Une route, une barrière et des branches d’arbre…

L’insolite est quelque chose d’intéressant. Il exprime notamment l’inattendu, le surréalisme.

une route, une barrière et des branches d'arbre pour signaler un trou
Cette photo prise à proximité de Palmo Soriano – Province de Santiago de Cuba, Cuba -, illustre bien ce qui peut sembler surréaliste et qui est souvent inattendu. Cet insolite fait partie du charme de Cuba.

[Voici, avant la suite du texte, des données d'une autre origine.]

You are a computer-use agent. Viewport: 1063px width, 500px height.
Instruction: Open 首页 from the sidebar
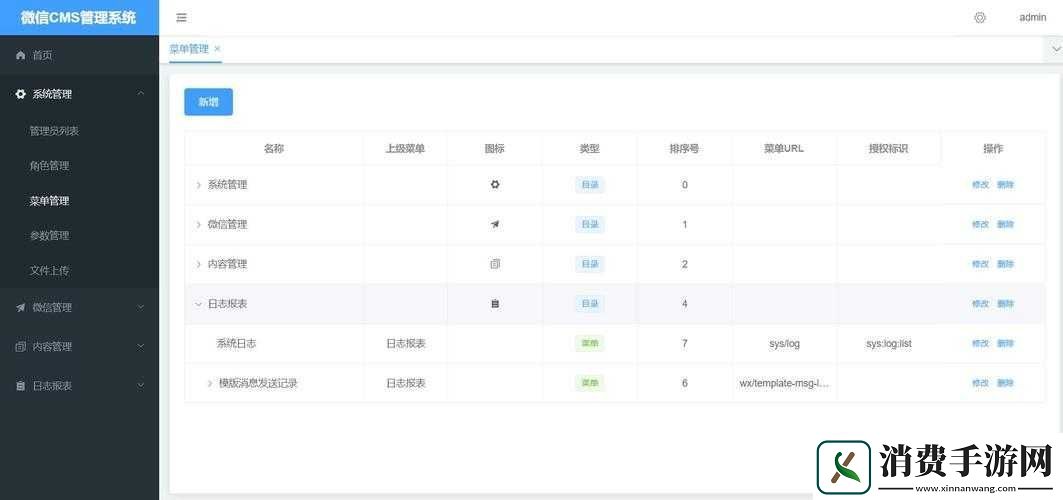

Pourquoi une barrière et des branches d’arbre au milieu de la route ? Pour signaler un trou ! Cette route est la carretera central de Cuba, une route a deux voies (une dans chaque sens de circulation) qui traverse l’île d’ouest en est et relie les villes entre elles. Elle sert principalement d’autoroute. A proximité de certaines grandes villes, des portions d’autoroute ont été construites, mais ne sont pas reliées entre eux.

Elle ne dispose pas d’un éclairage – ce qui la rend dangereuse la nuit. Avec une telle signalisation, vous risquez de remarquer le danger quand vous aurez percuté la barrière…

Anciens bus belges à La Havane

La Belgique a produit, et produit toujours, des bus pour les services de transport en commun.

Ces bus à l’état neuf, se sont retrouvés dans plusieurs pays et notamment en Belgique, Allemagne, France, Pays-Bas, mais également aux USA et Canada. Les bus de seconde main, quant à eux, se sont également retrouvés dans plusieurs pays et notamment à Cuba, en Bulgarie, en Hongrie, en Lettonie et en Afrique).
Van Hool A120 ex de Lijn à La Havane
Cette photo illustre un de ces bus belges partis à l’étranger, à savoir un Van Hool A120 ex de Lijn, assurant un « transport d’entreprise » à La Havane.
Le transport d’entreprise est un transport collectif entre des zones résidentielles et différentes entreprises.

Pour la petite histoire, nous étions à l’arrêt quand ce bus est passé devant nous, et que nous sommes donc partis à sa poursuite. Le conducteur nous ayant remarqué, s’est arrêté lorsqu’il a fini sa tournée et nous avons pu discuter avec lui. L’intérieur du bus était dans un mauvais état, les sièges rembourrés étant, pour certains, déchiquetés.

Boeing 737-800 C-GWSZ

En juin 2014, alors que j’étais à l’aéroport de Varadero (Cuba) pour prendre mon vol vers Toronto (Canada), j’ai eu l’occasion de prendre cette photo d’un Boeing 737-800 (immatriculation C-GWSZ) de la compagnie Westjet, en livrée publicitaire pour Walt Disney World Resort à Orlando (Floride, USA).

Cela ne se voit pas sur la photo, mais celle-ci a été prise à travers deux vitres, celle du terminal de l’aéroport et une deuxième qui sépare la zone d’arrivé de la zone de départ du terminal. Quelques réglages (notamment le positionnement pour prendre la photo) ont permis d’avoir un cadrage intéressant de l’avion, sans qu’on ne remarque les doubles parois de verre.